Caijun Xu, Changyi Xiao, Zhongyuan Peng, Yixin Cao
Fudan University · Shanghai Innovation Institute
Figure 1. DenoiseRL conditions the policy on a truncated incorrect prefix produced by a weak model and trains it, via verifiable-reward RL, to denoise the corrupted reasoning state and recover the correct solution path.
This repository contains the official implementation of DenoiseRL: Bootstrapping Reasoning Models to Recover from Noisy Prefixes. DenoiseRL is a recovery-oriented reinforcement learning framework that replaces stronger-teacher supervision with structured perturbations derived from weak-model failures. Rather than imitating a stronger model or curating harder data, the policy is conditioned on incorrect reasoning prefixes and explicitly optimized to revise mistakes and reach a verified answer.
State-of-the-art reasoning RL pipelines (e.g., GRPO and DAPO) are typically constrained along two axes:
- Supervisory ceiling. Performance gains often hinge on access to a stronger teacher model, capping further progress when such teachers are unavailable.
- Data engineering cost. Capability scaling commonly relies on heavy hard-data curation, adversarial synthesis, or trajectory filtering.

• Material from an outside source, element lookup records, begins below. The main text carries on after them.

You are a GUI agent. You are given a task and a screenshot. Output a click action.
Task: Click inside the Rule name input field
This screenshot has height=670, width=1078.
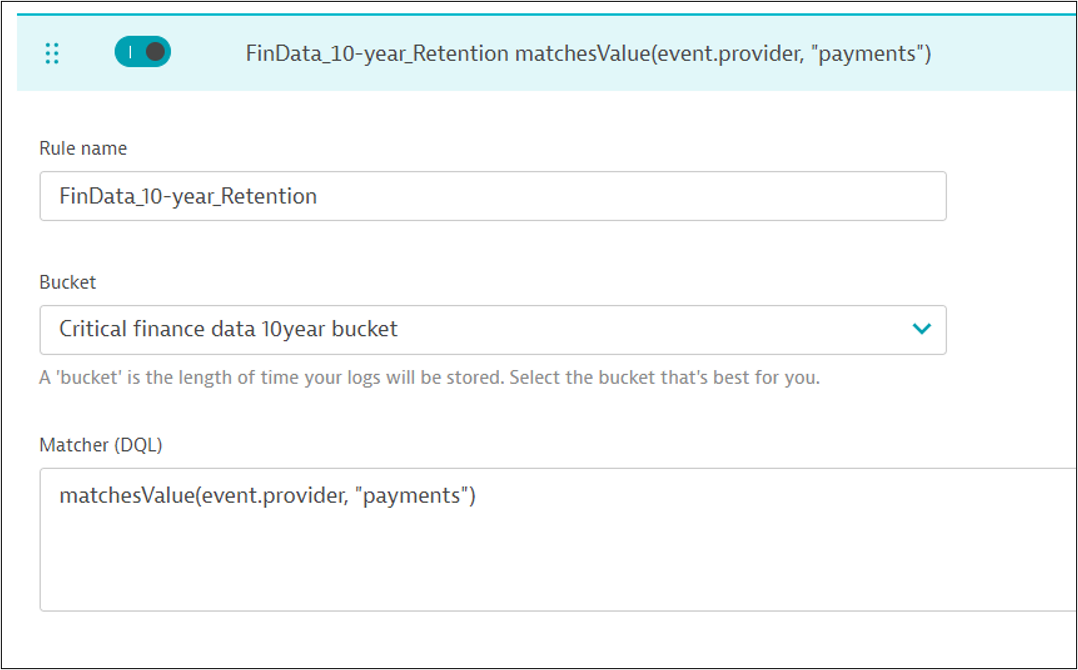point(492,196)
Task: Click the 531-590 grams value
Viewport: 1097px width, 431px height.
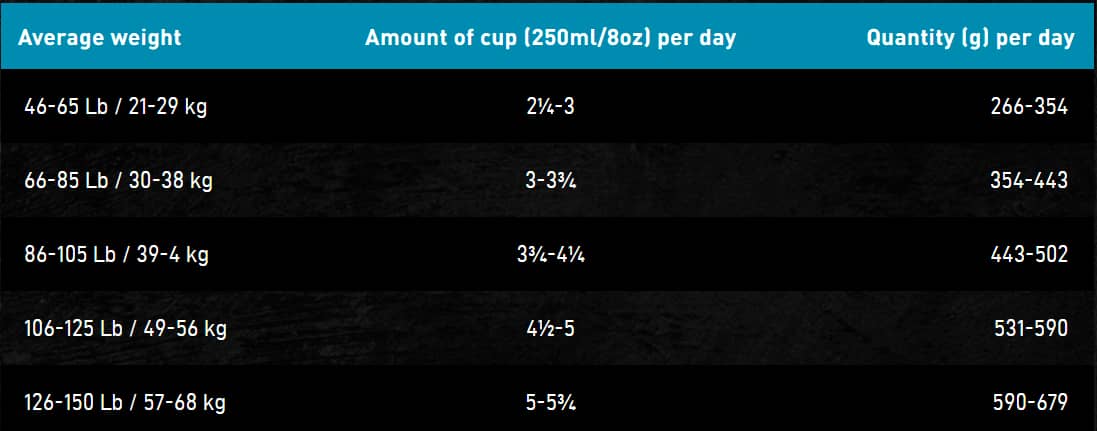Action: (1030, 329)
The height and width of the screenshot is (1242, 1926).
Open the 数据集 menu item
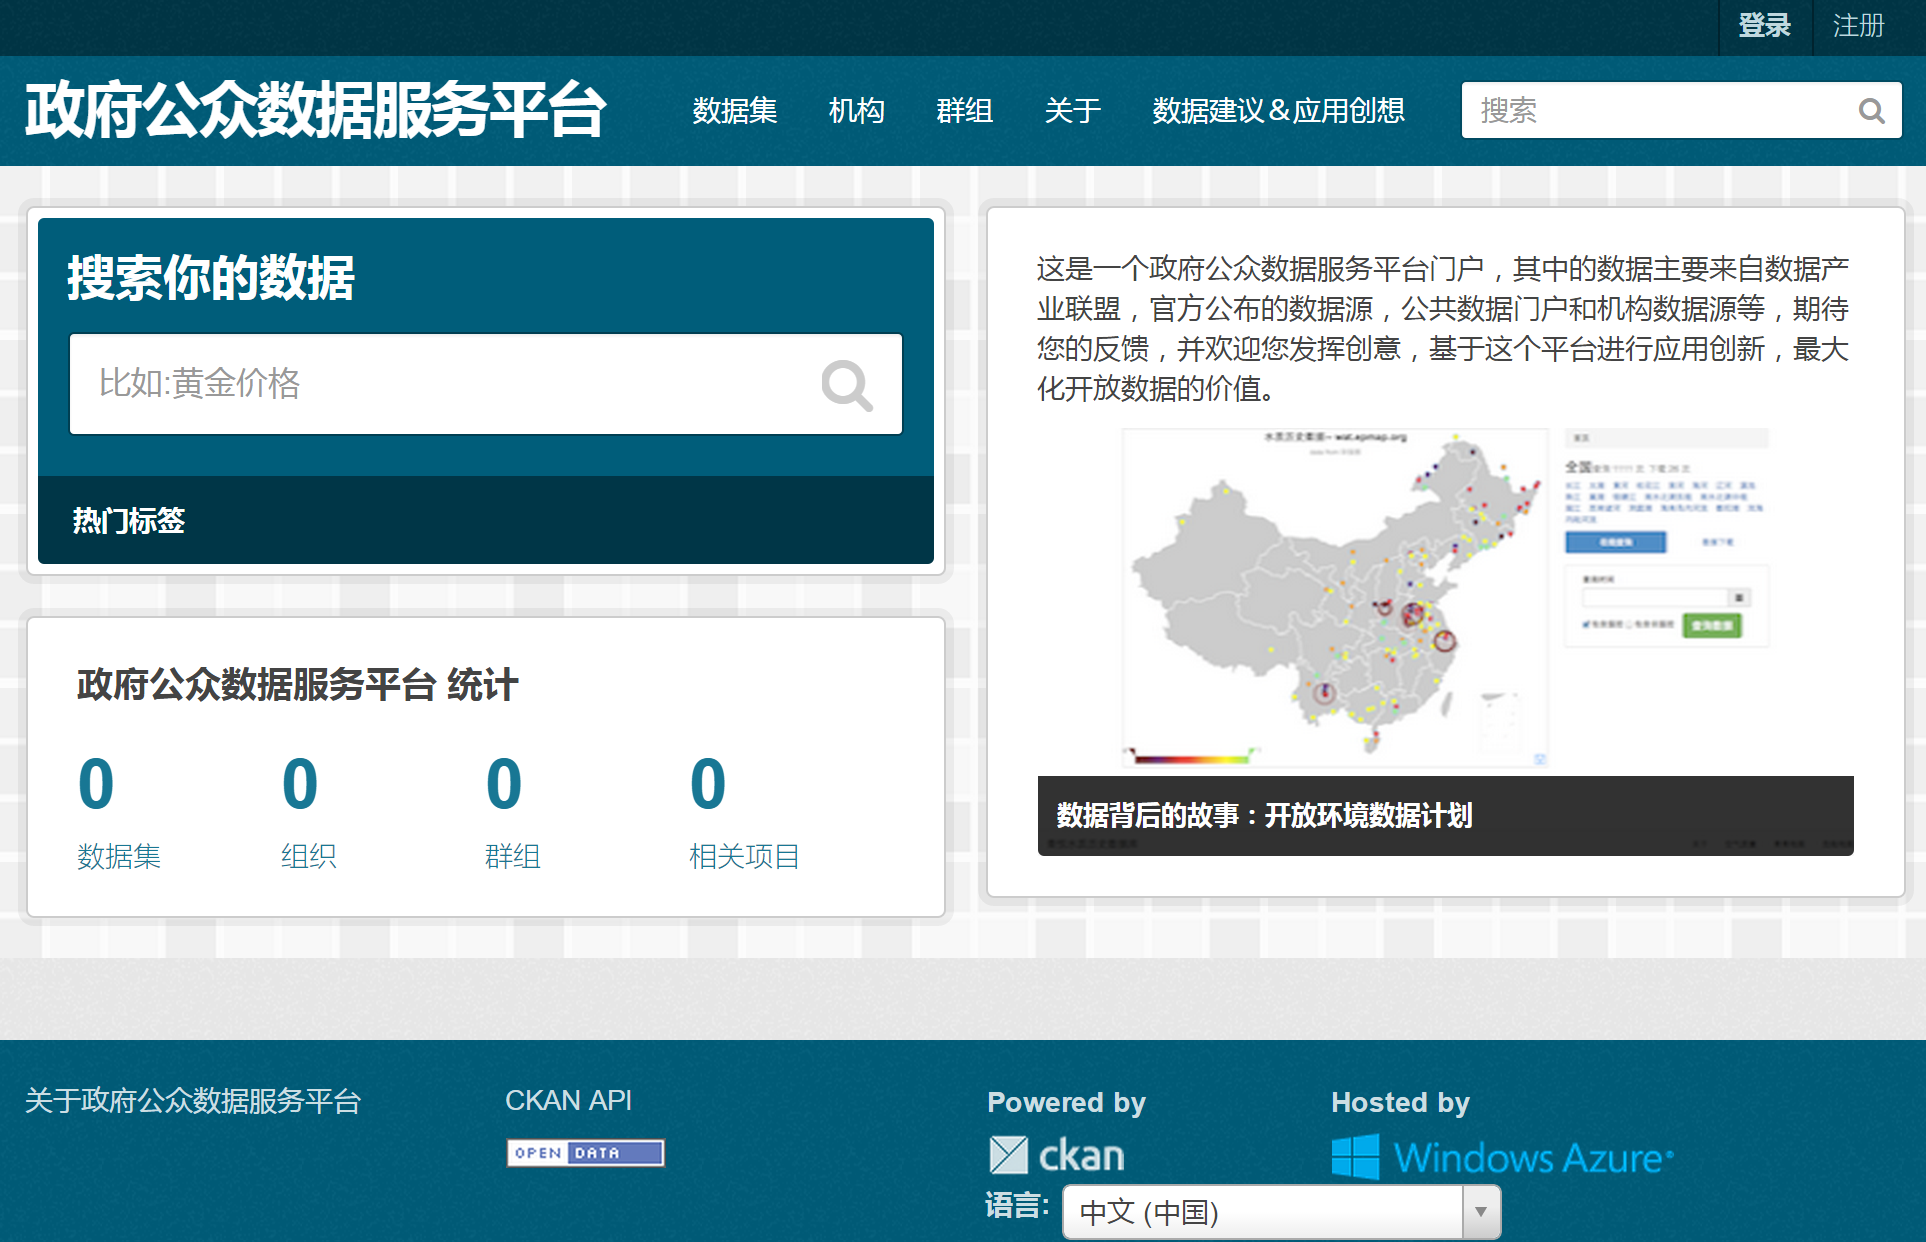[734, 111]
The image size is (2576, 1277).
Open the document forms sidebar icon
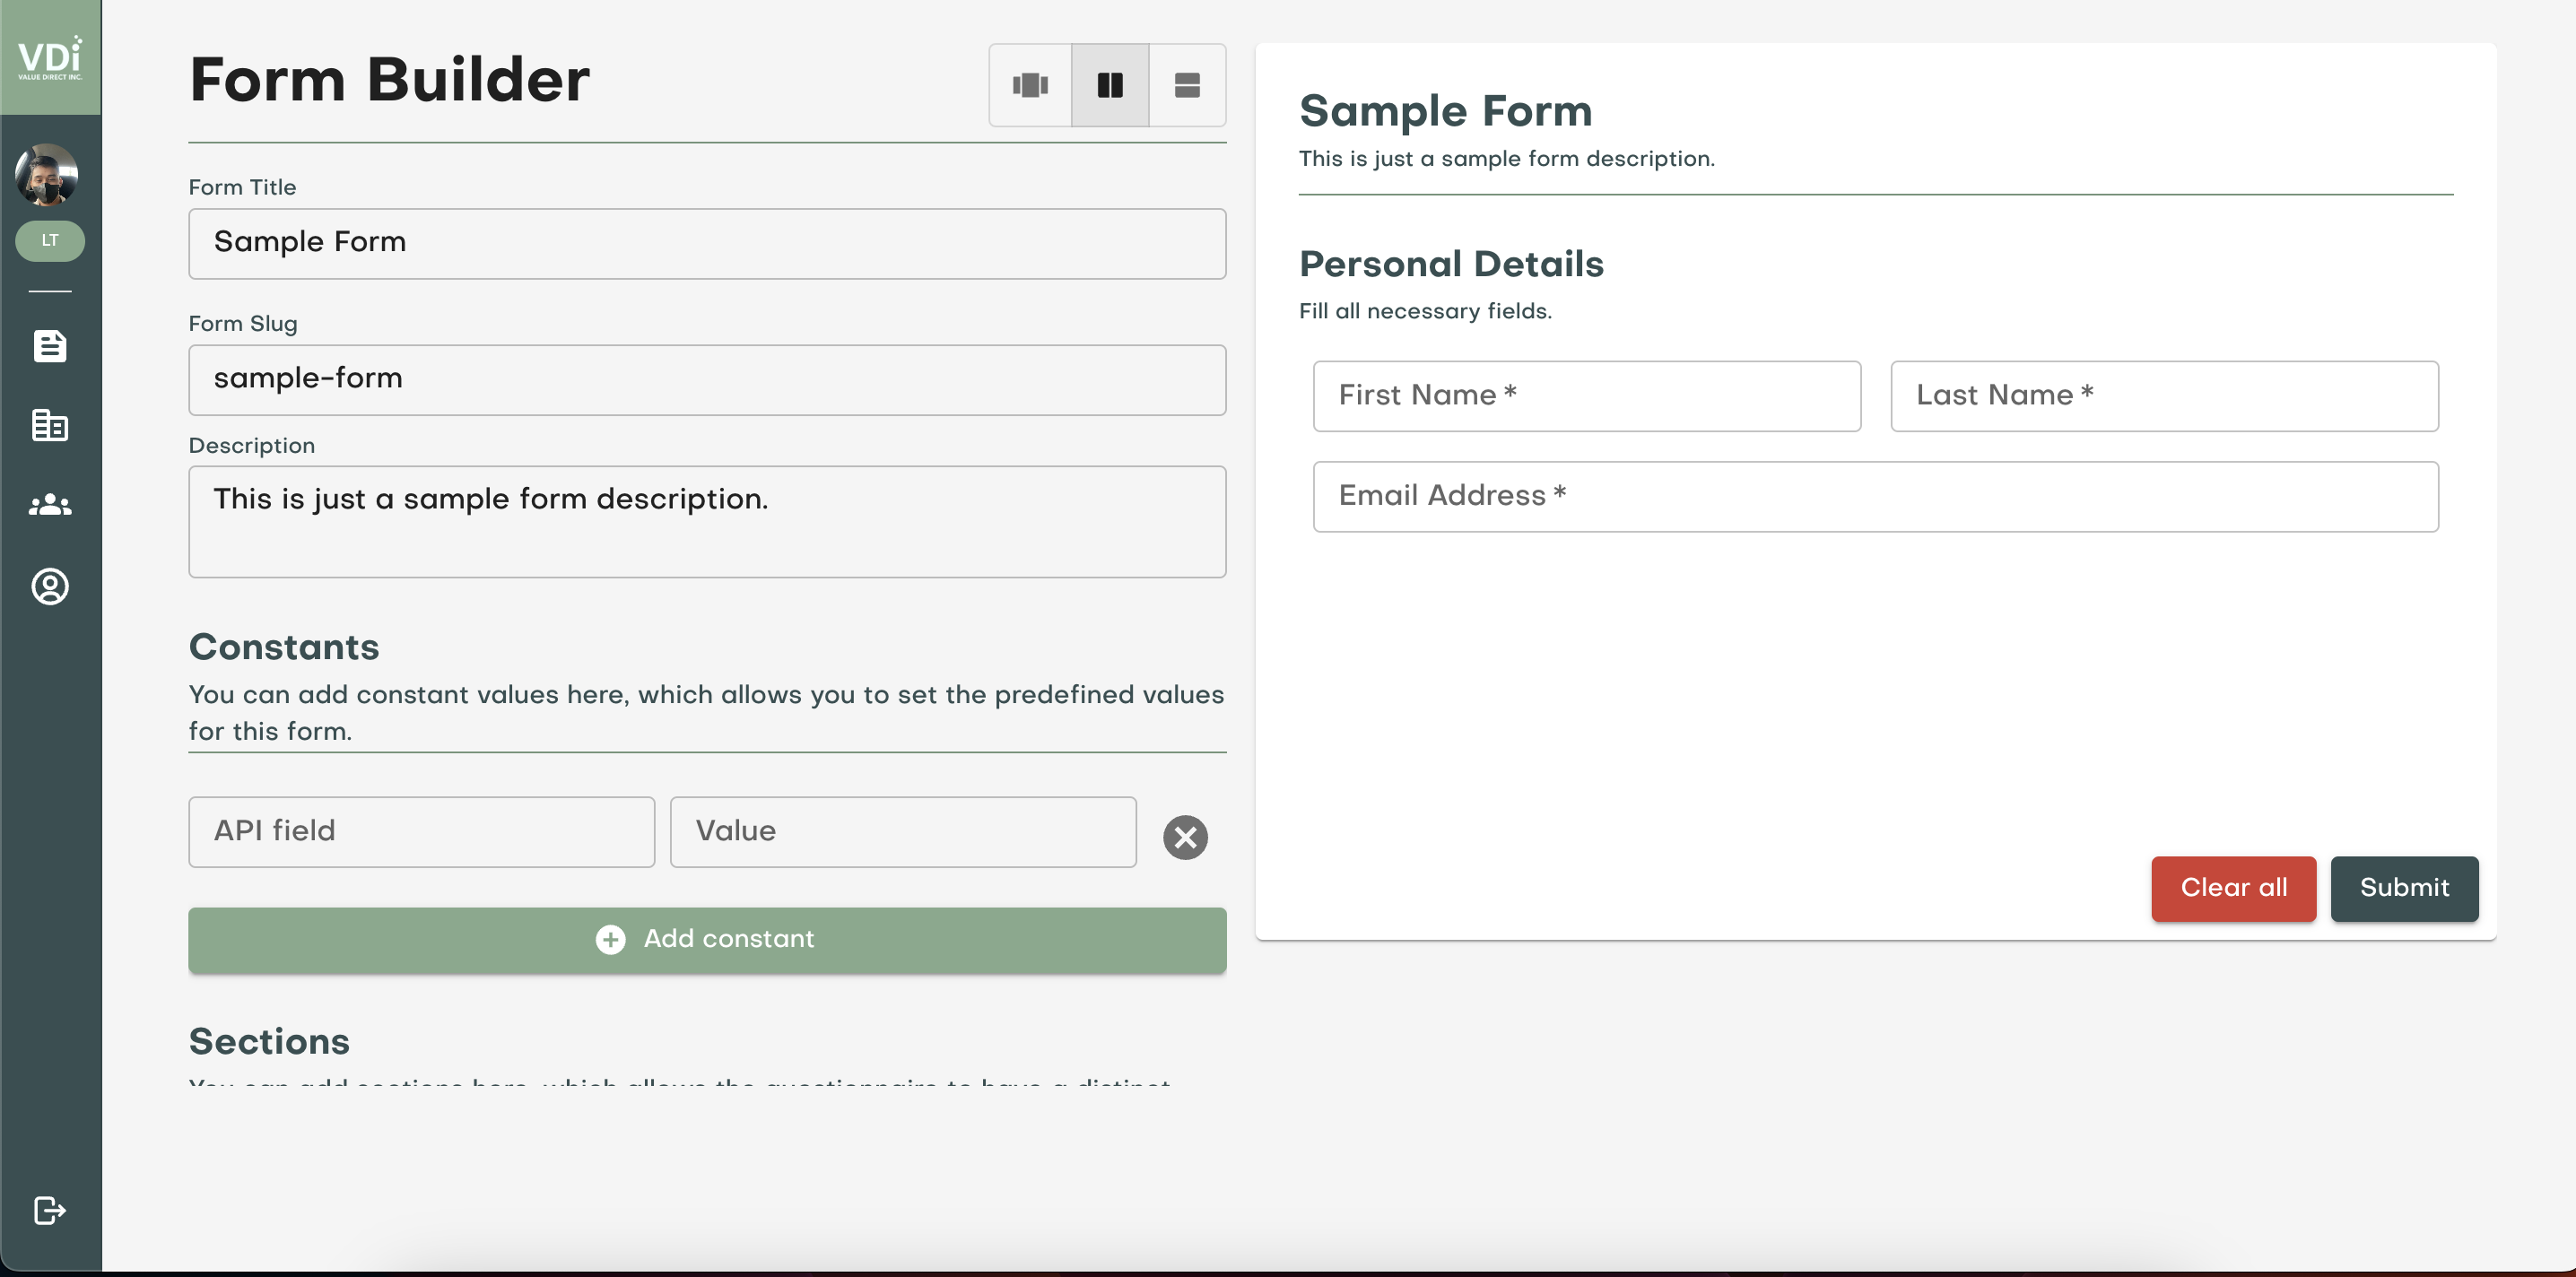50,346
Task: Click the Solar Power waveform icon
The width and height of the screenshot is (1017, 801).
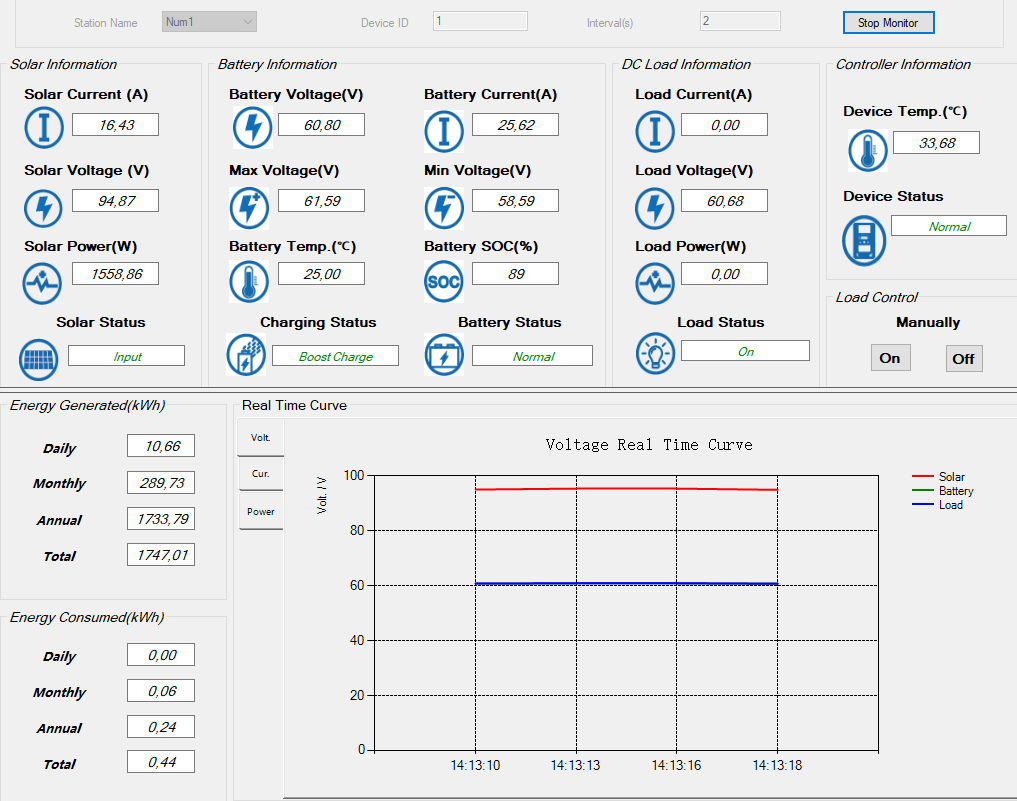Action: point(43,283)
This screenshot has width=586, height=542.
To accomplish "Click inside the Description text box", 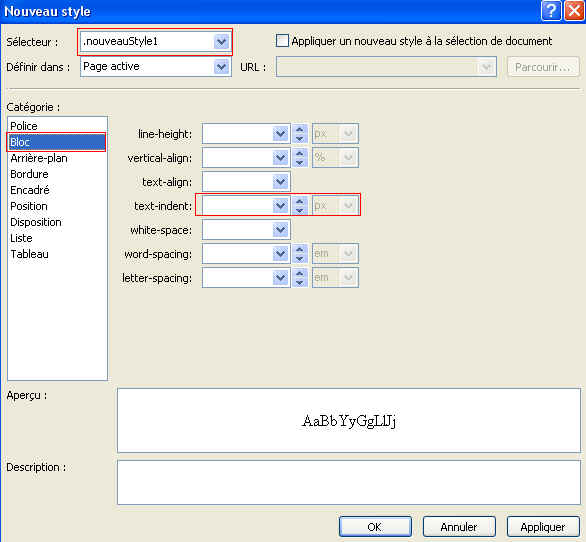I will coord(349,482).
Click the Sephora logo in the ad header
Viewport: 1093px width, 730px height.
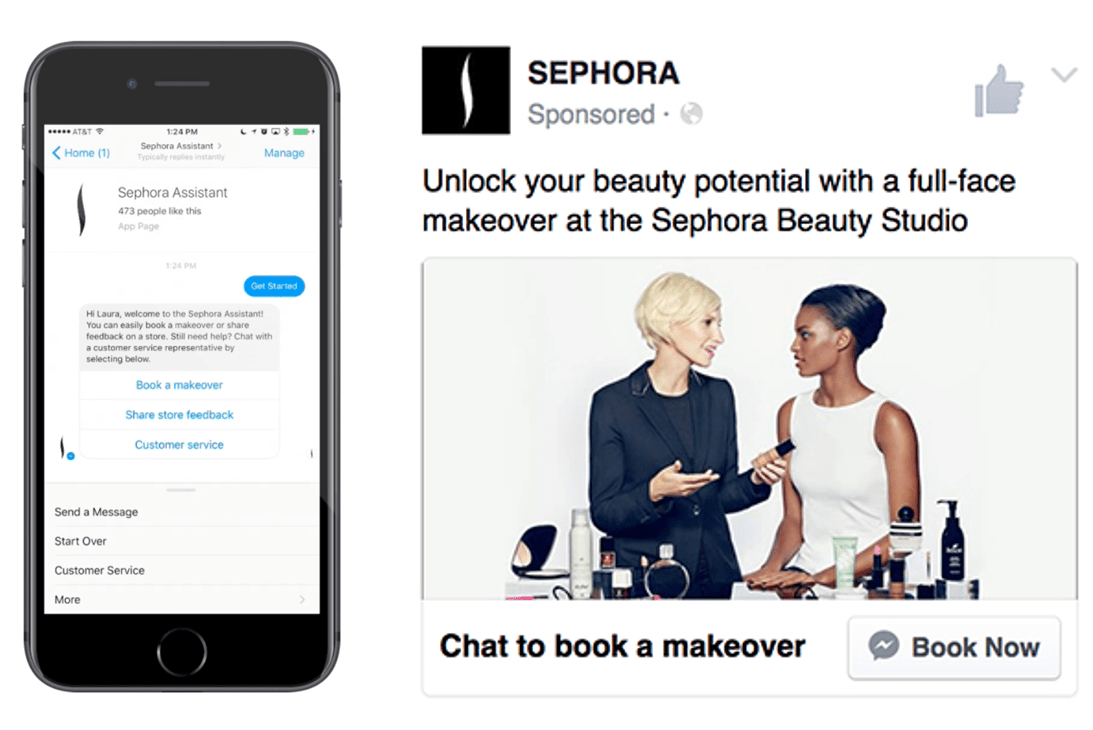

DenoiseRL departs from both directions. We invert the role of weak models: instead of treating them as imperfect supervisors, we exploit them as low-cost generators of structured corruptions. The policy is conditioned on truncated incorrect prefixes and trained — under standard verifiable rewards — to denoise the corrupted state and arrive at a verified solution. This casts reasoning RL as a denoising problem, drawing a conceptual parallel to denoising autoencoders and BART-style pretraining.
Each training step samples, per problem, a mixture of two rollout types and updates the policy with a single GRPO-style group baseline shared across the mixture:
- Main rollouts (N per problem): standard on-policy generations conditioned on the prompt.
- Denoise rollouts (K per problem): generations conditioned on a truncated weak-model wrong prefix. Given a wrong solution
w, we retain its firstp = max(1, ⌊rho · |w|⌋)tokens as an assistant-side prefix; the policy continues from this corrupted state.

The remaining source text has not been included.